Di satu sisi, ada masyarakat yang mendukung pernyataan Bobby, namun di sisi berlawanan ada juga masyarakat yang mengecam pernyataan itu. Namun, dapat dipahami bahwa keduanya punya argumentasi. Meski demikian, jika dicermati lebih mendalam, ada kelemahan dan bias kepentingan pada pendapatnya masing-masing.

Iklan
Scroll Untuk Melanjutkan

Adapun masyarakat yang mendukung (pro) pernyataan menantu Presiden Jokowi itu merasa bahwa keadilan juga harus ditegakkan bagi korban begal. Pasalnya, selain merampas harta benda milik si korban, pelaku begal juga kerap melakukan kekerasan fisik yang fatal, bahkan ada yang sampai merenggut nyawa korbannya. Karena itu masyarakat yang pro atau setuju pelaku begal ditembak mati, alasannya antara lain agar terpenuhinya rasa keadilan bagi si korban dan keluarganya.

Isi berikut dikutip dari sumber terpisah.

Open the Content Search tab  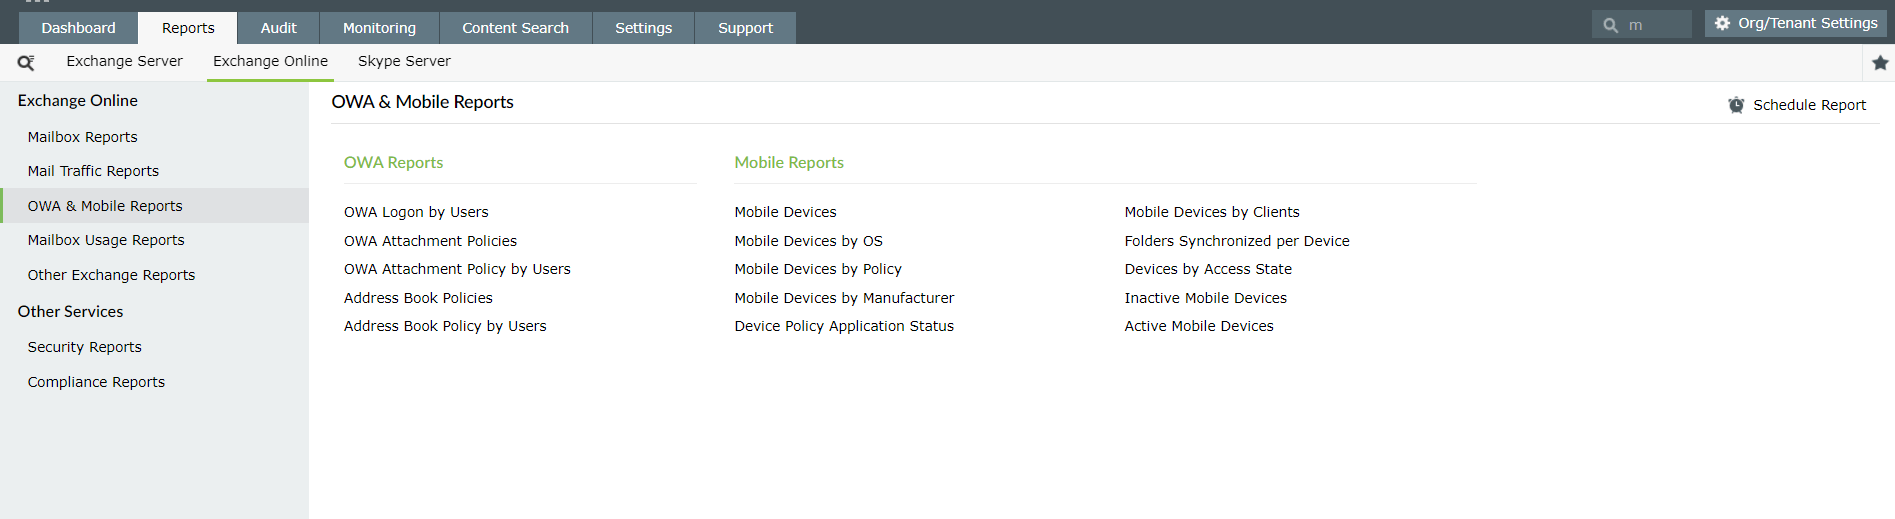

Di samping demi terciptanya rasa aman di lingkungan masyarakat, ultimatum tembak mati mengandung pesan yang kuat yang dirasa mampu memberikan efek jera dan efek pencegahan kepada para pelaku begal untuk berpikir dua kali sebelum melakukan perbuatan yang melanggar hukum tersebut.

Sebaliknya, di pihak yang berseberangan, masyarakat yang tidak mendukung (kontra), memahami bahwa, menyetujui tembak mati pelaku begal sama artinya membenarkan kejahatan untuk menumpas kejahatan, dan hal itu dipandang sama biadabnya.

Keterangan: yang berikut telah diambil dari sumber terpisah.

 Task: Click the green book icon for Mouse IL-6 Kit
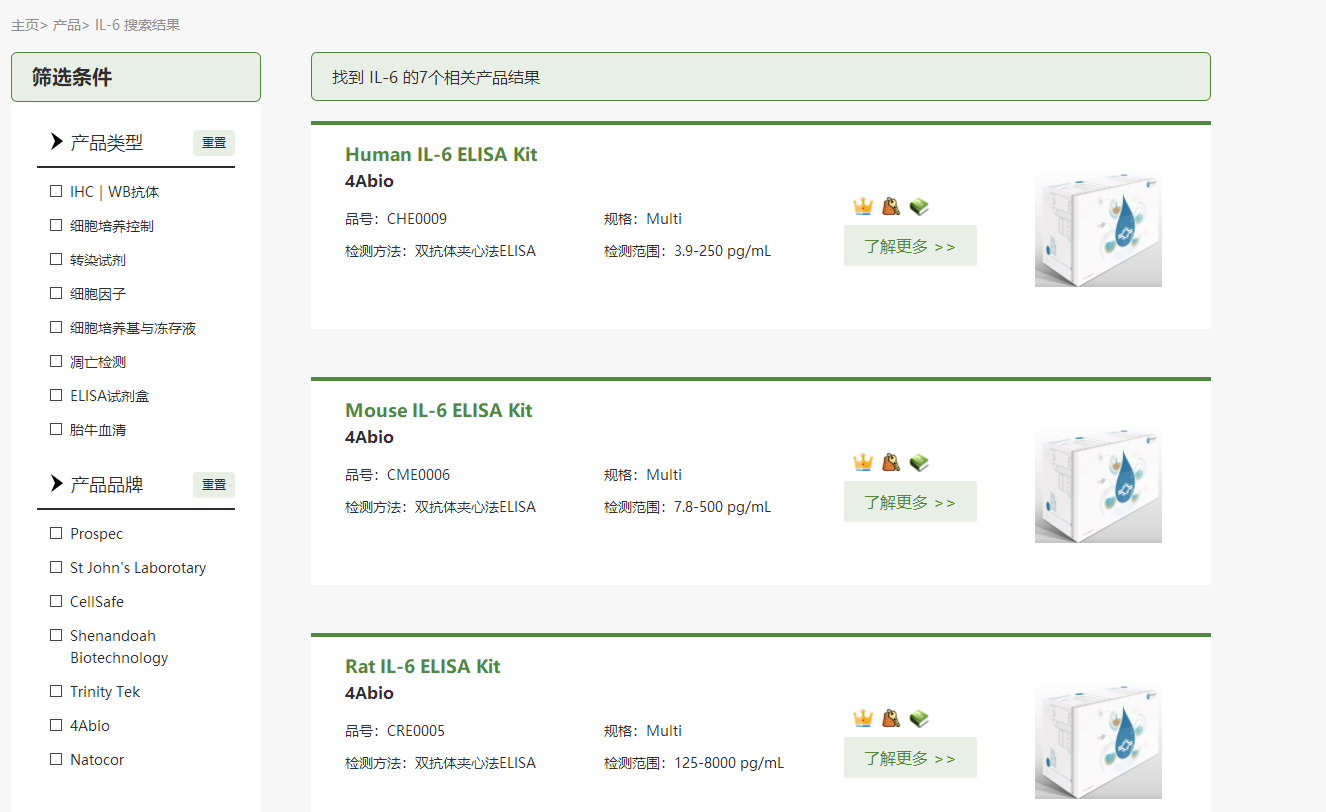[x=919, y=463]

Selain itu, masyarakat yang kontra juga menyadari adanya potensi bahaya resiko kekeliruan yang dapat terjadi di berbagai pihak, baik itu oleh masyarakat di jalanan, oleh aparat kepolisian di lapangan, bahkan oleh hakim di pengadilan. Sebab, mereka yang kontra juga belajar dari pengalaman sebelumnya, dimana sistem peradilan tidak selalu sempurna dan ada resiko orang yang dinyatakan bersalah lalu dihukum mati, namun kemudian tidak terbukti bersalah. Yang mana hal itu mencederai etika kemanusian. Sementara hukum alam mengajarkan pada kita bahwa nyawa yang sudah diambil tidak lagi dapat dikembalikan.

Hal lainya yang mereka pedulikan ialah tentang hukuman alternatif yang bisa memberikan kesempatan atau peluang bagi pelaku kejahatan untuk bertobat, lalu memperbaiki diri, hingga kemudian mampu memberikan kontribusi yang positif bagi masyarakat, bangsa dan negaranya.

Kejahatan dapat dipahami sebagai kegiatan pelanggaran hukum yang berkenaan dengan perilaku manusia. Akan tetapi untuk mengetahui suatu kegiatan itu bertentangan dengan norma hukum yang berlaku, maka perlu dibuktikan melalui serangkaian proses hukum di pengadilan. Oleh karena itu, dalam menyikapi persoalan yang menyangkut nyawa seseorang, kita harus mengacu pada norma hukum. Sebagaimana disebutkan dalam pasal 28 A UUD 1945 bahwa setiap orang berhak untuk hidup, serta berhak mempertahankan hidup dan kehidupannya. Artinya, orang lain selain dirinya sendiri tidak berhak atau dilarang merenggut nyawa atau kehidupan seseorang.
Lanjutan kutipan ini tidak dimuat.